Funt and co-host Mayim Bialik, of "Blossom" and "The Big Bang Theory" fame, wrapped up a 10-episode season of "Candid Camera" on TV Land in 2014.
A new version of the show, this one centered around the 2016 presidential election season, is in planning stages, Funt said, although he declined to share details.
Over the decades, "Candid Camera" has spawned many imitators, including "Punk'd," "The Jamie Kennedy Experience" and "Girls Behaving Badly." Two new series -- ABC Family's "Freak Out" and TBS's "Deal With It" -- play with the hidden camera format.

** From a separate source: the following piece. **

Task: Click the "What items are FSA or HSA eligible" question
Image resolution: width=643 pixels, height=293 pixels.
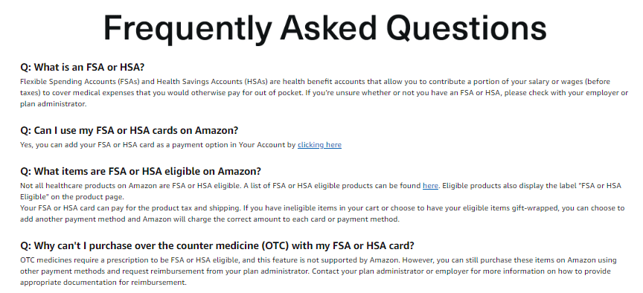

"It seemed to me that many of those derivative shows set out to prove that people are idiots," Funt said, adding that "Candid Camera" was never meant to be cruel or mean-spirited. "We set out to ... show that people are good sports."
"For our money, if it doesn't make people happy, if it doesn't make people light up when we say 'Smile, you're on "Candid Camera," ' then it's a failure for us," he added. "We haven't done what we set out to do."
Funt acknowledged that he might not fare so well if the tables were turned.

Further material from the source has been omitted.